Larry Bird: The Best Player to Ever Grace the Court

The Celtics’ Larry Bird (pictured) makes a layup during a game

Steven Carter

The Celtics’ Larry Bird (pictured) makes a layup during a game

Markus Groves, Staff Writer

Most avid basketball fans passionately argue over which player they consider to be the “greatest of all time” (i.e. the GOAT). Among the most prominent names fans choose are those of Michael Jordan, Lebron James, Kobe Bryant, and Kareem Adbul Jabbar. None of these players, however, are the GOAT. Larry Bird undoubtedly is. 

When Bird was on the court, he was an unstoppable force—a reckoning that the defenses of competing teams could not withstand. His offense was impeccable, as he was an incredible offensive player, demonstrated by his overwhelming knowledge of the game and skillful shooting. During one of the best games of his career, March 12, 1985,  he scored a remarkable 60 points against the Atlanta Hawks. It was such an incredible display that even the Hawks bench began to applaud Bird’s heroics. 

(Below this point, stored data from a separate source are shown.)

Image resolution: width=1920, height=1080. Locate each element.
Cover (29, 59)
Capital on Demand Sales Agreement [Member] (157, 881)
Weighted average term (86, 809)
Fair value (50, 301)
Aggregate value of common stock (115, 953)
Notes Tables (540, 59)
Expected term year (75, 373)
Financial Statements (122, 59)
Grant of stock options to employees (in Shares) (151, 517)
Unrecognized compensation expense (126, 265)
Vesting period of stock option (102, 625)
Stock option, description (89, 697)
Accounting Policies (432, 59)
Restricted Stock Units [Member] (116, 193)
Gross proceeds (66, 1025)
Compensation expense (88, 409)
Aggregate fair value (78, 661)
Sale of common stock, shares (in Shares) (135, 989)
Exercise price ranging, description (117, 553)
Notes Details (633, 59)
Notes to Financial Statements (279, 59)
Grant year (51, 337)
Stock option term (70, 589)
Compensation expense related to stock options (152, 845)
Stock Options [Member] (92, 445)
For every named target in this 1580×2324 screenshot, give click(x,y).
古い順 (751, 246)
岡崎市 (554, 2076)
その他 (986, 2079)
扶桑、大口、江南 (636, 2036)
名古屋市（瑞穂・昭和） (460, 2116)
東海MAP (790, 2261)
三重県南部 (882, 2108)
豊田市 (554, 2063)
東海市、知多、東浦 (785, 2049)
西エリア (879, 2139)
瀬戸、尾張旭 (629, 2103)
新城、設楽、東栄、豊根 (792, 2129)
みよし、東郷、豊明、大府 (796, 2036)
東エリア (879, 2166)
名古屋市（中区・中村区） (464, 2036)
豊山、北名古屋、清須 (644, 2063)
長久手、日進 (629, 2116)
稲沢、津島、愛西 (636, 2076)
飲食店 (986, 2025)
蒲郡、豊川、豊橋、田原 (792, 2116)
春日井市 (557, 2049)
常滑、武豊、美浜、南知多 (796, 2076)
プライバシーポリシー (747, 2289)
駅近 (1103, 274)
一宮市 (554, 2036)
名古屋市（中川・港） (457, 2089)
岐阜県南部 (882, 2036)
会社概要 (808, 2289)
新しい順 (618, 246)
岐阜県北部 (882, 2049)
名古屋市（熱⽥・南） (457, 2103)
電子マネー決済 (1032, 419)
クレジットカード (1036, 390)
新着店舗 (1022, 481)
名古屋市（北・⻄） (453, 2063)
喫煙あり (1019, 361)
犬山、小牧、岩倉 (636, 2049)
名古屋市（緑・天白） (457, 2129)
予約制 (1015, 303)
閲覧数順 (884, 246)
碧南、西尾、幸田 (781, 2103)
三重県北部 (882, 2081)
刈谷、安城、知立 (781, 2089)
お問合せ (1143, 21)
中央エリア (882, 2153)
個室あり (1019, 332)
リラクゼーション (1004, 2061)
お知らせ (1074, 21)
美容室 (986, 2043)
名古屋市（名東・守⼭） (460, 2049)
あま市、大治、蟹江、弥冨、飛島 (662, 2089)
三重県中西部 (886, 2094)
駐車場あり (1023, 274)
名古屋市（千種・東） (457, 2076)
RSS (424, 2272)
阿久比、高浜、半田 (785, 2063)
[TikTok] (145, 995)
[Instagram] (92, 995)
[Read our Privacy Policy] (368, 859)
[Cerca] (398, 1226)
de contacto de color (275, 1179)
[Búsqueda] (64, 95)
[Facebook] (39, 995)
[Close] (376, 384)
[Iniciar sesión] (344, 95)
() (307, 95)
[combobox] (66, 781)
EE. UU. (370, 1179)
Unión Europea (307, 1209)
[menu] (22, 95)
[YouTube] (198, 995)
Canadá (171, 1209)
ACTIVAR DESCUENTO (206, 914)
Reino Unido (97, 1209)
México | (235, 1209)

While other players in contention for the status of being proclaimed as the GOAT may have had games scoring over Bird’s 60 points, they simply didn’t do so in the fashion that Bird did. He was a player like none other, and the pioneer of the three-point shot. Additionally, he played in the NBA during a time when offense was not nearly as prioritized by the rules as it is today. 

Bird’s accomplishments on the court were recognized across the basketball community, as he won MVP three times, was a three time All-Defensive team player, one time NBA All-Star MVP, and a Rookie of the Year—an impressive accomplishment considering he faced players such as Kareem Abdul-Jabbar, Julius Erving, and Magic Johnson. 

Bird’s legacy doesn’t stop there, though. Throughout his career he led the Boston Celtics to the spectacle that is the NBA Finals five times. Bird’s Celtics emerged victorious in three of those outings, and he would go on to win NBA Finals MVP twice. While his championship resume was not of the calibre of his rival Magic Johnson’s, Bird was on less talented teams, making his wins even more impressive.

Bird’s ability to be a team leader cemented his as the Celtics’ most important player during his tenure on the team. Nowadays, many of the players commonly believed to be the GOAT have been put onto super-teams, outmatching any of their opponents primarily for that reason. In these cases, there are multiple big names on the team which reduces players’ responsibility and makes being a team leader unnecessary. This was not the case with Bird, though. He was a team leader, and was just that great of a basketball player. 

Larry Bird is the GOAT. His career highlights his amazing basketball legacy unlike it does for any other player in the history of the NBA. When people initiate a conversation about who the real GOAT is, number 33—“Larry Legend”—should be at the top of the list.